A friend of a friend commented recently that her son keeps telling her he loves her "more than God". She is trying to stop him from saying this. I guess it is heresy. Rather upsetting from your five year old.
It struck me that you are not going to get very far telling your five year old to love someone they've never seen, more than you. I mean, kids really love their mothers, even lousy ones. Their love is enormous, boundless, fathomless, fierce. It's hard to hold someone else up and say, "Hey, love him more!"
I feel a little bit sad for the kid being told to love someone. Love, by definition, must flow naturally. It's a bit like being told to kiss your grandmother when you don't want to. Only, you *can* kiss someone unwillingly and out of duty. You can't really love someone unwillingly and out of duty.
I wonder if this mummy also tells her child that she loves God more than she loves him. That would be hard for a child to understand. But this is what God demands: if you doubt me at all on that, you really need to go and re-read the part about Abraham and Isaac.
If I was raising my child as a Christian, I hope it would be all about joy and spontaneity and free choice, not about telling them who they must love, and in what order. I would present God's love as a love freely given, and which he hopes you will, in time, choose freely to return. (Of course, provided you don't die first - don't take too long about it.) But I have a dilemma here, because I think that this boy, who is already outwitting his mother's moral teachings, might be well on the way to a healthy, happy atheism, whereas a child raised in a subtler, kinder, more palatable religion, will take longer to spot the cracks in the wall. And I do think that the longer it takes you to shake off religion, the more painful it is. So much of your life is already invested in it.
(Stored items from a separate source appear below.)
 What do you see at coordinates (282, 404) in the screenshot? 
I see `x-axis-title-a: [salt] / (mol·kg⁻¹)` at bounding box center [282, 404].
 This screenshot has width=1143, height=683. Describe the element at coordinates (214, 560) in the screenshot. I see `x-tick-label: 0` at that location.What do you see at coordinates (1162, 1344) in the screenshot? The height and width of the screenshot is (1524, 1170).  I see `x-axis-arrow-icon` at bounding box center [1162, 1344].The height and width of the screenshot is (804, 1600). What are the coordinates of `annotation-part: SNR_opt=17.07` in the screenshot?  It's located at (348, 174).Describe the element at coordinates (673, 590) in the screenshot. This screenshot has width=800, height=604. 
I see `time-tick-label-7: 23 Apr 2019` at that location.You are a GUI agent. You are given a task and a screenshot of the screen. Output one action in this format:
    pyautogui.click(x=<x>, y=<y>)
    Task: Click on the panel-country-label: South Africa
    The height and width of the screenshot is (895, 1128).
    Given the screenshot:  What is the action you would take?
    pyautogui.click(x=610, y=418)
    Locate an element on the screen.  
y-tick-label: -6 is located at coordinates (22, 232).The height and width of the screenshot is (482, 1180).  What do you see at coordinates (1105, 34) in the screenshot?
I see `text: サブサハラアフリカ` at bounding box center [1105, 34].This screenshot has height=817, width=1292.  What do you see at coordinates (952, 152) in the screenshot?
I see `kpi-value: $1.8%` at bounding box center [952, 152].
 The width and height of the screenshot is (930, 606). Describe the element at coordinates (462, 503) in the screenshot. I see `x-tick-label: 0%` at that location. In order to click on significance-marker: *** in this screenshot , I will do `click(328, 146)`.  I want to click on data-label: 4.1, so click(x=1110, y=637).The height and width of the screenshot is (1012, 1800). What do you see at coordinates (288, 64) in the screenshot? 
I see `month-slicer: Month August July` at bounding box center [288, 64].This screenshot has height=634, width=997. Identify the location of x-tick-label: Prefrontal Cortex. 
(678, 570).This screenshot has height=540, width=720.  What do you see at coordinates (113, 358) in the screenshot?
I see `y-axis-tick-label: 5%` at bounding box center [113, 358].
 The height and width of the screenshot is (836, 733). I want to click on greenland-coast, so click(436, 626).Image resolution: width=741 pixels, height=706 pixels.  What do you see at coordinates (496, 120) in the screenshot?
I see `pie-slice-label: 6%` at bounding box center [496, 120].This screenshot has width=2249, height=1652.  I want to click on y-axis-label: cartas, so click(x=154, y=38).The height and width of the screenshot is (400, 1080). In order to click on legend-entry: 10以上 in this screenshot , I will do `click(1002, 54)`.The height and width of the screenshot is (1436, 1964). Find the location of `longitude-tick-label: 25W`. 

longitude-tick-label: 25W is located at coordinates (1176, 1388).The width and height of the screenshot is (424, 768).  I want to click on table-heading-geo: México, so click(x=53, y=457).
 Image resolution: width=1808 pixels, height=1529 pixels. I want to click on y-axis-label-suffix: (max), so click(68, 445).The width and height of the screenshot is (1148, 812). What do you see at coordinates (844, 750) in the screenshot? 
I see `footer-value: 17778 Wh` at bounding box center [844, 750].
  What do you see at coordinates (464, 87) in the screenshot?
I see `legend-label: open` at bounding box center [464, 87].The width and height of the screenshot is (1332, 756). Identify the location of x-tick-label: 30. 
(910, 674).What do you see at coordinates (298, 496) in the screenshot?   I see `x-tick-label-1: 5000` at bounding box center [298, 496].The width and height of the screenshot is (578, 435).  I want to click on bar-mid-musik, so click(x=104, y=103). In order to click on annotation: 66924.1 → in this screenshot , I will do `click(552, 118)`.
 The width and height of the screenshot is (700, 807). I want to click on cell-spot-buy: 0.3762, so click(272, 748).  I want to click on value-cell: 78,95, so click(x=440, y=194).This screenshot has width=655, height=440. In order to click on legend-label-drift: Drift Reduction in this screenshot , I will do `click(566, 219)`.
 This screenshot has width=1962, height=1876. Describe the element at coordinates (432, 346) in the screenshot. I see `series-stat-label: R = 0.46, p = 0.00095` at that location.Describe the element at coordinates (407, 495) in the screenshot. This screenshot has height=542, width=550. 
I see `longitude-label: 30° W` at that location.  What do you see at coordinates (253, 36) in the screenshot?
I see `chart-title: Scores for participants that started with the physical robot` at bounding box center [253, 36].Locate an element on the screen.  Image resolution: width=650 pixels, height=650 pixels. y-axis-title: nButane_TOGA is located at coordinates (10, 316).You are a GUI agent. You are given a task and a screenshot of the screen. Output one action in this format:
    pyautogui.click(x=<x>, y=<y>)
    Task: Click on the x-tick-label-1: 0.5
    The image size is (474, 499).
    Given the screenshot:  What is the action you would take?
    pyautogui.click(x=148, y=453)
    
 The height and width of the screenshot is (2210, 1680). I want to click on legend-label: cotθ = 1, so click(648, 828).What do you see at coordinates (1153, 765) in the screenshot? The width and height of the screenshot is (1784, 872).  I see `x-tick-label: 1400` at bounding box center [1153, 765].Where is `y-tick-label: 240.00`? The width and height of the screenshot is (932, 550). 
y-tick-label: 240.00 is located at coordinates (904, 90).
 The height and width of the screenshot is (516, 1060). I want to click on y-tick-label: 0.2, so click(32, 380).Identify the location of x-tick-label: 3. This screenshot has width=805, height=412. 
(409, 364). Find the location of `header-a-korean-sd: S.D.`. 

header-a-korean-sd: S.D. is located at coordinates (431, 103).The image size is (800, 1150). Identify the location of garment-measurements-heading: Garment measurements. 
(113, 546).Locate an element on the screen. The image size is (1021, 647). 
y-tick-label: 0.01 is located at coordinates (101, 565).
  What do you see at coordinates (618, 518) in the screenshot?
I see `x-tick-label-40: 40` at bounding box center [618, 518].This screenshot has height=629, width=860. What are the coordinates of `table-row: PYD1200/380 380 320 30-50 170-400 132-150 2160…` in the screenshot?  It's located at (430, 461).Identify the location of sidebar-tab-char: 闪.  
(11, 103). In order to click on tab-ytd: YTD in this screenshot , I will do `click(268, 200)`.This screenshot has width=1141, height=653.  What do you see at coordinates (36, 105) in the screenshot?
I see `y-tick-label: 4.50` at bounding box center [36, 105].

Anyway, I don't try to get people to question their faith unless they actively approach me on the subject, so it's not like I actually plan to do anything here. I'm just musing. I actually remember my mother telling me I should love God the most. I think it bothered me a little, but basically I just ignored her. Deep down inside, there was a little bit of cognitive dissonance starting right there. Which didn't really stop until I become an atheist.
I think that's really the best thing about atheism. No more cognitive dissonance! It doesn't really work as a slogan, though, does it?